ACTIONVIEW INTERNATIONAL, INC
NOTES TO CONSOLIDATED FINANCIAL STATEMENTS
September 30, 2009
(Unaudited)
NOTE 1 -BASIS OF PRESENTATION
Unaudited Interim Consolidated Financial Statements
The accompanying unaudited interim consolidated financial statements have been prepared in accordance with United States generally accepted accounting principles. They may not include all information and footnotes required by United States generally accepted accounting principles for complete financial statement disclosure. In the opinion of Management, all adjustments considered necessary for a fair presentation, consisting solely of normal recurring adjustments, have been made. Operating results for the nine months ended September 30, 2009 are not necessarily indicative of the results that may be expected for the year ending December 31, 2009.
Going concern
These unaudited interim consolidated financial statements have been prepared in accordance with United States generally accepted accounting principles, on a going concern basis, which contemplates the realization of assets and the satisfaction of liabilities and commitments in the normal course of business.
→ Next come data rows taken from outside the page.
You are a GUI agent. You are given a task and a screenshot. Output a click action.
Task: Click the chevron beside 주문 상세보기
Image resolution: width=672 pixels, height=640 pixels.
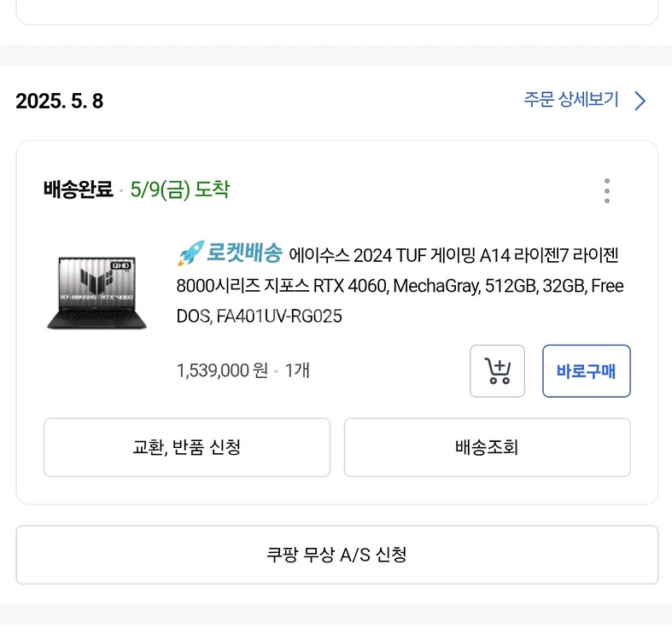[640, 101]
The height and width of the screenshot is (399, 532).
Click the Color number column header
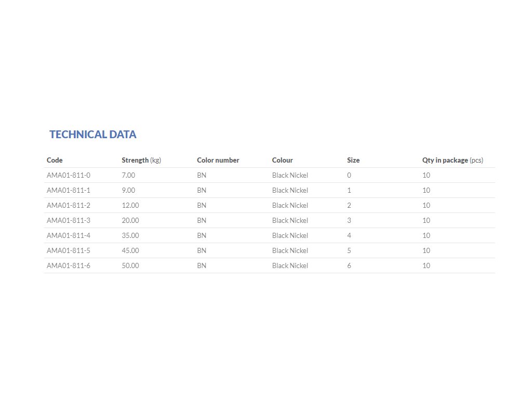(x=218, y=160)
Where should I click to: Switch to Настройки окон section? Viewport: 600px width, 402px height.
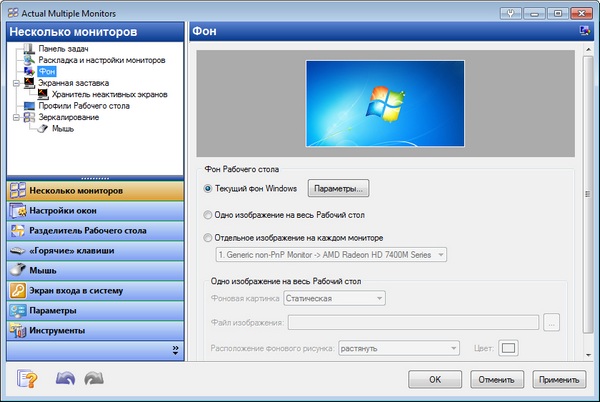click(x=96, y=211)
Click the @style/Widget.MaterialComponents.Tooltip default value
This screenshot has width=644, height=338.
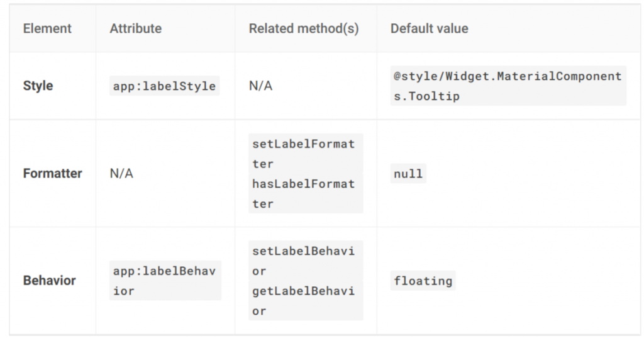pos(508,86)
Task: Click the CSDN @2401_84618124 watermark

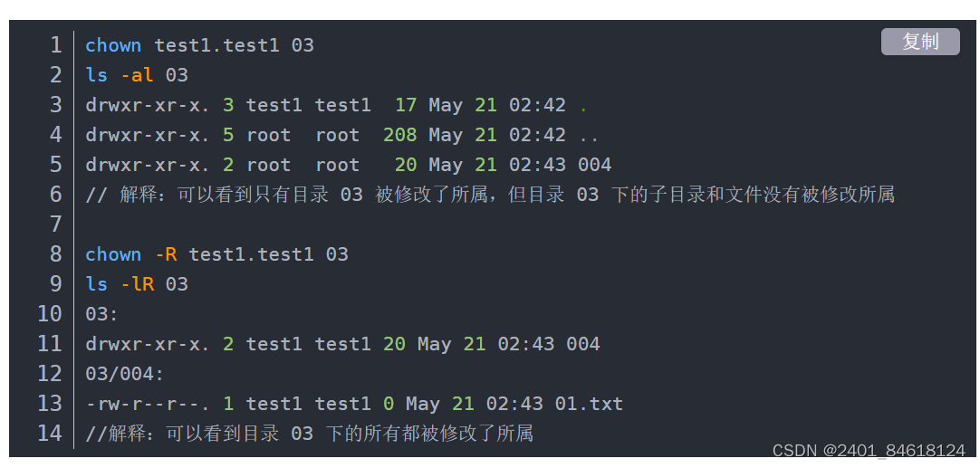Action: 869,451
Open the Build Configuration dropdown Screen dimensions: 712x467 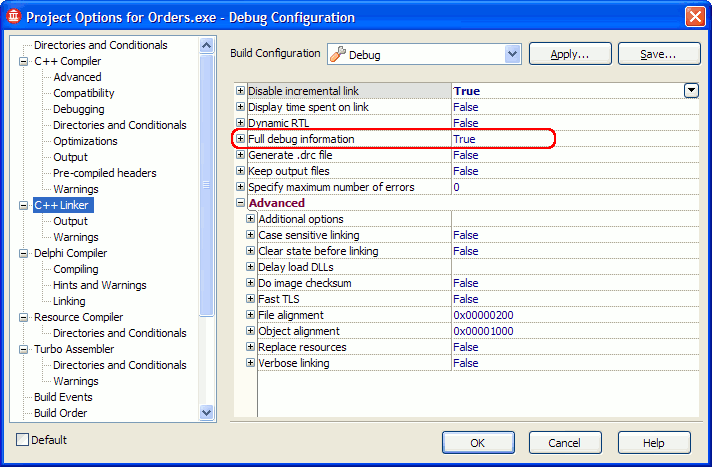513,54
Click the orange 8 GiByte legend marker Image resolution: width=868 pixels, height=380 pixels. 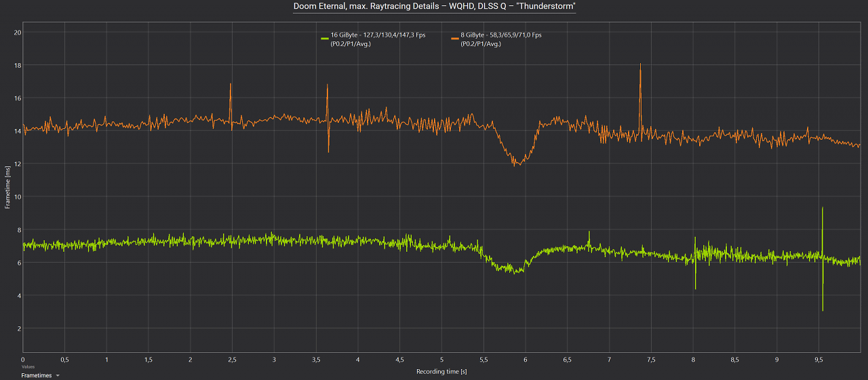(454, 38)
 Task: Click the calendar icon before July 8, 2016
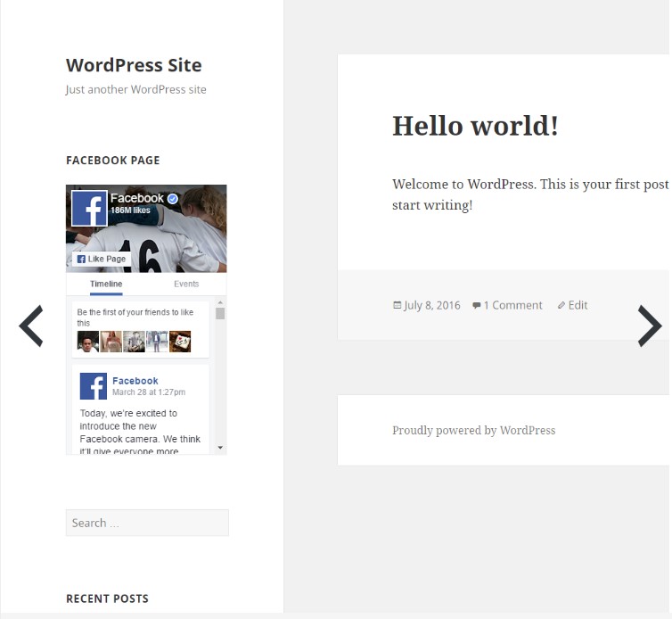pos(397,305)
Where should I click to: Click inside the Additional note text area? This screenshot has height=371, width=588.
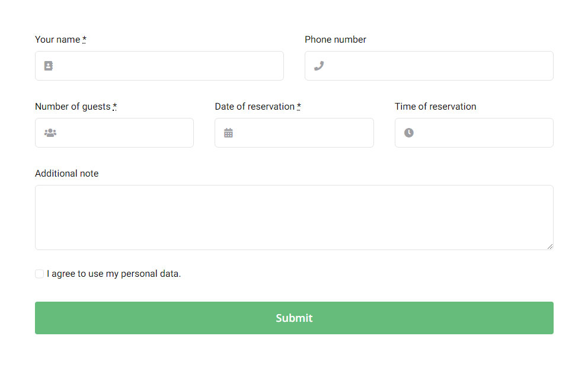tap(294, 217)

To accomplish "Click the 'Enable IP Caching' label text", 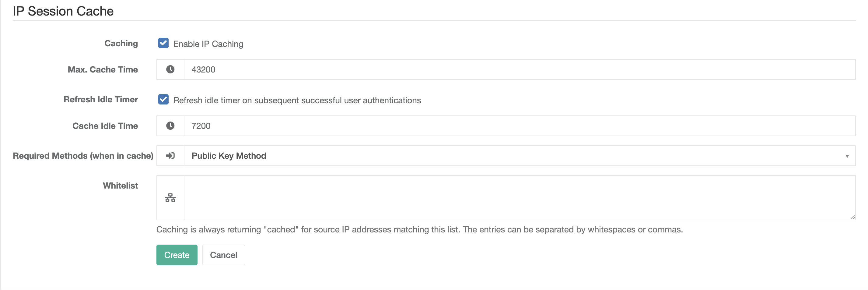I will pyautogui.click(x=208, y=44).
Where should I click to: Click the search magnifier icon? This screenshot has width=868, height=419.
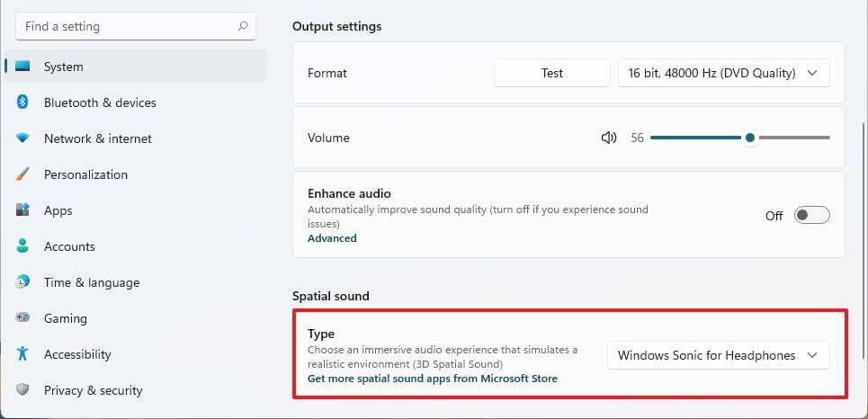(x=243, y=26)
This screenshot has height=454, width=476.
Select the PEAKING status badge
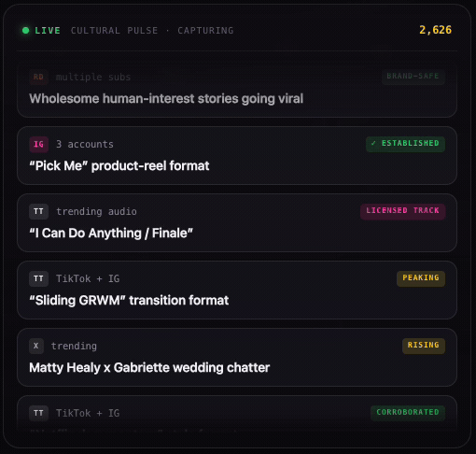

The continuing operations of the Company is dependent upon the ability of the Company to obtain necessary financing to fund its working capital requirements, and upon future profitable operations. The accompanying financial statements do not include any adjustments relative to the recoverability and classification of asset carrying amounts or the amount and classification of liabilities that might result from the outcome of this uncertainty. There can be no assurance that capital will be available as necessary to meet the Company’s working capital requirements or, if the capital is available, that it will be on terms acceptable to the Company. The issua nces of additional equity securities by the Company may result in dilution in the equity interests of its current stockholders. Obtaining commercial loans, assuming those loans would be available, will increase the Company's liabilities and future cash commitments. If the Company is unable to obtain financing in the amounts and on terms deemed acceptable, the business and future success may be adversely affected. Management intends to finance operating costs over the next twelve months with private placement of capital stock and loans.
Share Exchange
In August 2009, ActionView consummated a share exchange with MatchFights, LLC. (“MatchFights”), a privately-held sports entertainment promoter. As a result of the transaction, ActionView agreed to issue a total of 100,000 new shares of Preferred Stock in exchange for 100% of MatchFights ownership units. Since ActionView was essentially a non-operating shell immediately prior to the share exchange, the Company has treated the transaction as a reverse merger for accounting purposes. Accordingly, all financial information presented prior to the date of the share exchange is that of MatchFights exclusive of ActionView operations or assets. In addition, shares held by ActionView shareholders at the time of the share exchange have been treated as shares issued by MatchFights. The accompanying financial statements represent the consolidated operations of ActionView and MatchFights, collectively referred to hereafter as “ActionVie w” or “the Company.”
NOTE 2 – DUE TO RELATED PARTIES
As of September 30, 2009, the Company had received $12,000 from one of the directors of the Company for working capital purposes. The amount has been treated as a short-term, non-interest bearing loan.